* TASK SET:
1. In the post revising the Caliphate of Azithan setting, who do the best Lifeless come from?
2. Pick up the post on revising the Caliphate of Azithan setting and continue it from its last line.

* SELECTED PASSAGE:
--- start ---

Monday, July 10, 2017

I want to revise some things in my proto-setting of the Caliphate of Azithan, the Necromancer Kingdom, the...

I want to revise some things in my proto-setting of the Caliphate of Azithan, the Necromancer Kingdom, the Conocation of Malqort.

A couple of major revisions:
-- Getting rid of the ten year lifespan. So long as there are sufficient prayers, the Lifeless can stick around.

-- While Priests can hold onto more lifeless, more than just priests can hold and control lifeless. Maybe I can hold onto one, Brian Ashford onto ten, and a trained priest a hundred. And the original Prophet? Essentially unlimited. Lifeless can be transferred.

-- The best Lifeless come from those who willingly give themselves at the end of their life to being a Lifeless.

-- Lifeless can be embedded with strictures and rules on their use. A lifeless cannot be made to violate these structures.

--- end ---

* Saved data entries:
--- start ---

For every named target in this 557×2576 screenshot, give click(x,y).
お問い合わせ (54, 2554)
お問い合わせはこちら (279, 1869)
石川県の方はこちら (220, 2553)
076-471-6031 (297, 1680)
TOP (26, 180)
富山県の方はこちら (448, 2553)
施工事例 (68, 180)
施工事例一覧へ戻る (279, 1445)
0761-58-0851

--- end ---

* EXERCISE RESPONSES:
1. The best Lifeless come from those who willingly give themselves at the end of their life to being a Lifeless.

2.
-- Each Priest / house of Priests or something shows the competency of their group with crossed Xs. Different substitutes for X's show different competencies: crossbones indicate sheer number, swords combat effectiveness, scythes, hammers, etc. The more X's the more the priest / group of priests is claiming they have specialty in.

-- Yes, still something like the tenements and designed cities, but less emphasis. Build these to attract people and their prayers, to help you build more Lifeless.

-- Absolutely there remains a minimum basic income, distributed by those who control Lifeless to those whose prayers support the lifeless.

9 comments:

  1. All sounds good. Makes sense to make the tenements and cities less structured I think. Seems more believable and allows for more variety in game.

    Not sure about hard coded instructions, seems like we are headed for fantasy iRobot.

    If the best lifeless come from willingly given bodies, do the very best come from willingly given healthy thirty year old bodies?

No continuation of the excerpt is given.